So, the fact that the said deed of sale was apparently executed before a notary on January 3, 1910, could in no wise affect the right of the judgment creditor, Antonio M.a Barretto, in the property of the judgment debtor, Vicenta Limjuco, except from July 28, 1913, when it was introduced in evidence at the trial; nor could the said document Exhibit 2 produce any legal effect whatever on October 12, 1910, the date of the levy of attachment on the real estate, which then belonged to Vicenta Limjuco.

The record contains other facts which support the conclusion that in October, 1910, Vicenta Limjuco was the only real owner of the land in question, for, notwithstanding her assurance to the sheriff that she had no attachable property, this officer after investigation succeeded in discovering that she, the judgment debtor, did own four parcels of land in the municipality of Santa Cruz, which were attached on October 12,1910; and notwithstanding the sale of this property the defendants who now allege that it is theirs filed no claim of intervention, nor did they take any steps to oppose the legal proceedings had until after the lapse of one year and some months, that is, until 1912, when the plaintiff Barretto attempted to take possession of his newly acquired property and then learned that the defendants claimed to have been the owners of this land from January 3, 1910.

That the land in dispute belonged to Vicenta Limjuco at the time of the execution is proved by the testimony of Ramon Perez, an employee of the office of the registry of deeds of Laguna, who testified that according to the assessment books the said real estate had been registered in the name of the judgment debtor, Vicenta Limjuco, until November 11, 1910, subsequent to the attachment, when the property was transferred to Tomas Cabreza. (See also the affidavit, Exhibit G, p. 69, record.) It is to be observed that this land was transferred to the name of Tomas Cabreza though, according to defendants’ own documents, Cabreza took no part in the transactions of purchase and sale of the land. Furthermore, according to the uncontradicted testimony of plaintiff’s counsel, the judgment debtor, Limjuco, was in this attorney’s office on or about January 20, 1910, and told him then among other things that she owned some land in Santa Cruz which she rented for P200 a year (p. 2, sten. notes).

It is strange that, as Vicenta Limjuco had sold the real estate in question, on May 22, 1909 (Exhibit 1), to Ponciano Llamas and his wife Agapita Rivera for P2,500, under right of repurchase within a period of three years she should have decided scarcely eight months afterwards to sell it outright to Ponciano Llamas alone for the sum of P3,700, an excessively high price, inasmuch as the land with its improvements was worth only P1,404, according to Exhibits E and F, and this exaggeration in the price is also shown by the result of the auction sale in which no bidder was willing to offer more than P677.67 therefor (Exhibit C).

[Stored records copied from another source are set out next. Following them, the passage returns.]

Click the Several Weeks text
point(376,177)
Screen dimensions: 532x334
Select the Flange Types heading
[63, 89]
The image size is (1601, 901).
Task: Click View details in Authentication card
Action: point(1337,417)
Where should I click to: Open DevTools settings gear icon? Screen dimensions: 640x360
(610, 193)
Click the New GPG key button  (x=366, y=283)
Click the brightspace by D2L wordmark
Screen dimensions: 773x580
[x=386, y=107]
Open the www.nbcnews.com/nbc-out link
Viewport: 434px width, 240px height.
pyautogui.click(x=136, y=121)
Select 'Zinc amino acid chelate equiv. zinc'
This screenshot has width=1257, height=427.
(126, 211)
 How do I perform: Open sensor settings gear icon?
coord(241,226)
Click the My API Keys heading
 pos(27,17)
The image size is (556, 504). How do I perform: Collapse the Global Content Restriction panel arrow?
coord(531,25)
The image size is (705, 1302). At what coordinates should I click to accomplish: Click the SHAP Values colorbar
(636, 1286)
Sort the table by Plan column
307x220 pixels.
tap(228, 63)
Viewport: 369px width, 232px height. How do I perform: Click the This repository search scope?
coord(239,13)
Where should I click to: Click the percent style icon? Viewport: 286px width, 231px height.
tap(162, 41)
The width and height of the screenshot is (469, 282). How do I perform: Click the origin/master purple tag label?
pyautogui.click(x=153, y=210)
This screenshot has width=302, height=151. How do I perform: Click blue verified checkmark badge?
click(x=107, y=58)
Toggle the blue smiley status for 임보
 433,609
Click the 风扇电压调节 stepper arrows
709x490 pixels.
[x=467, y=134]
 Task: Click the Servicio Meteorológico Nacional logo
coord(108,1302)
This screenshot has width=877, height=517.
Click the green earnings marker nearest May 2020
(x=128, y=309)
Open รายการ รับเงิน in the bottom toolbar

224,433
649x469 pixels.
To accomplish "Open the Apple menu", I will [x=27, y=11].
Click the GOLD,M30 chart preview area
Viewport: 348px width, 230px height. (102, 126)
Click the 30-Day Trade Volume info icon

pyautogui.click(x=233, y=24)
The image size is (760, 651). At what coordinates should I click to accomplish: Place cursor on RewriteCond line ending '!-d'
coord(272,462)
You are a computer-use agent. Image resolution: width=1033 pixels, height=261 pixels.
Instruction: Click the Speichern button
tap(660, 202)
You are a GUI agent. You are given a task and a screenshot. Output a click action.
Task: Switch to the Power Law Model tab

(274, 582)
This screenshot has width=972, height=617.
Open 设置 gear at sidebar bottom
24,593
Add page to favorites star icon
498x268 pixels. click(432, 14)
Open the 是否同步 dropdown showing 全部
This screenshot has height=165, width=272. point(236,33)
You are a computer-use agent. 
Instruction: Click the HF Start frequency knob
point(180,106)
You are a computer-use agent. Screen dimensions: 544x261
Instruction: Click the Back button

All this indicates that the alleged sale of the real estate in question to Ponciano Llamas was made subsequent to the execution of the judgment against Vicenta Limjuco, if, indeed, it was not simulated in order to prevent the execution from being carried out; and this sale might have been simulated by the help of the notary Teodoro Kalambakal, a near relative of the alleged vendor, who, on account of the irregularities he committed in the discharge of his duties as a notary public, was forced to resign his position as such.

For the foregoing reasons we are of opinion that the property purchased by the plaintiff at the auction sale held on October 31, 1910, belonged to his debtor Vicenta Limjuco and, therefore, that the said sale was legal and valid.

As to the damages, estimated in the complaint at P1,000, no assignment of error was made with respect thereto in the brief filed on appeal, and as the payment of this claim was not insisted upon, it would not be proper to make any finding as to whether any or all of the defendants should be obliged to pay it.

For the foregoing reasons, the judgment appealed from should be reversed and we hereby decree that Antonio M.a Barretto is the exclusive owner of the land described in the complaint. The defendants will restore and deliver possession of the same to plaintiff and pay the costs of both instances. So ordered.

Arellano, C.J., Johnson and Araullo, JJ., concur.

Carson, J., concurs in the result.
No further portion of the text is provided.